Pointing data for screenshots:
====================

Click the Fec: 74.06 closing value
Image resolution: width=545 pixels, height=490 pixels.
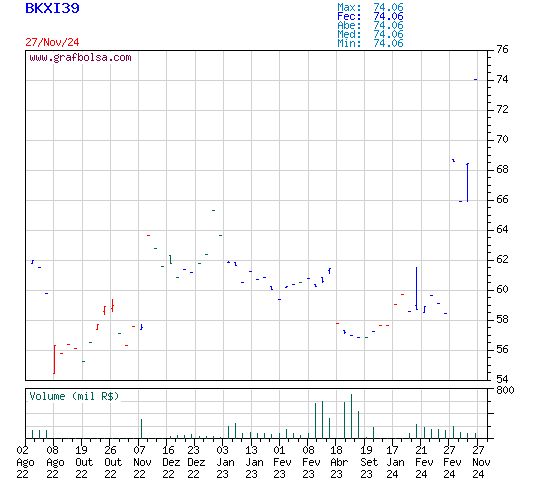[x=370, y=16]
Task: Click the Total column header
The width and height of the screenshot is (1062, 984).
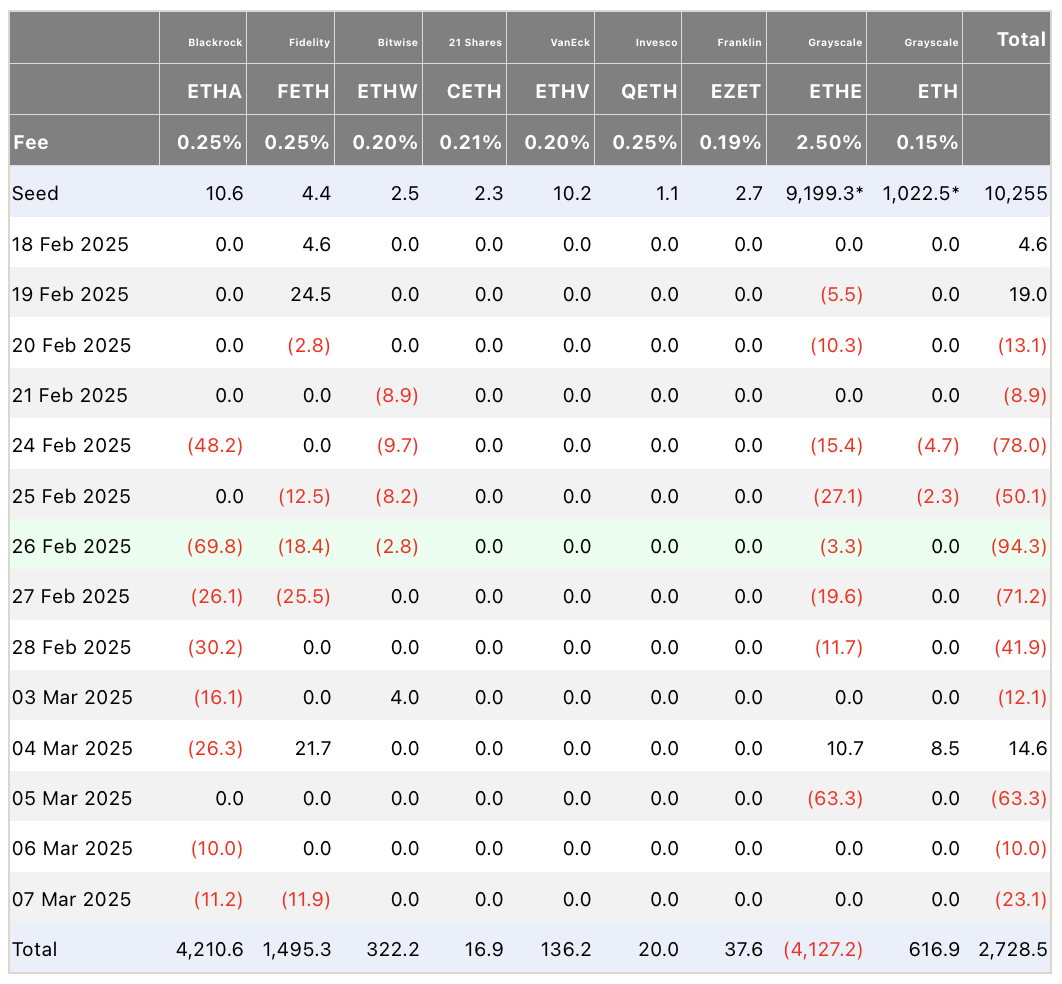Action: (1021, 39)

====================

== EXERCISE OBJECTIVE ==
Can you write out all of the rows above again word for word, leaving out the pictures?

== COMPLETED TASK ==
Click the Fec: 74.06 closing value
Image resolution: width=545 pixels, height=490 pixels.
[x=370, y=16]
Task: Click the Total column header
The width and height of the screenshot is (1062, 984).
Action: (1021, 39)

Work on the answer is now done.